● **YOUR TASK**
Please print the data that follows, keeping every line exact.

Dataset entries
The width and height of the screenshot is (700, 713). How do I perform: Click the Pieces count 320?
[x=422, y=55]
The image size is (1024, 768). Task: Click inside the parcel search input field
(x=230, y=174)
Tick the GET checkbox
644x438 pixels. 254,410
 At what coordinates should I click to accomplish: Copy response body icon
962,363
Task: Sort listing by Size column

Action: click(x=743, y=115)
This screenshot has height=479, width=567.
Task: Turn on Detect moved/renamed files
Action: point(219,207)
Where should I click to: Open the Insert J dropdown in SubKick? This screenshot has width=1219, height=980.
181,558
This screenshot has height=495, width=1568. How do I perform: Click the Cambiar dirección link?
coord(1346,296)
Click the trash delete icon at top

● **SOLUTION FOR THIS EXERCISE**
The width and height of the screenshot is (700, 713). How do I perform: Click the Pieces count 320?
[x=422, y=55]
The image size is (1024, 768). Task: Click inside the parcel search input field
(x=230, y=174)
Tick the GET checkbox
644x438 pixels. 254,410
 At what coordinates should I click to accomplish: Copy response body icon
962,363
Task: Sort listing by Size column

Action: click(x=743, y=115)
This screenshot has height=479, width=567.
Task: Turn on Detect moved/renamed files
Action: point(219,207)
Where should I click to: Open the Insert J dropdown in SubKick? This screenshot has width=1219, height=980.
181,558
This screenshot has height=495, width=1568. How do I perform: Click the Cambiar dirección link?
coord(1346,296)
Click the trash delete icon at top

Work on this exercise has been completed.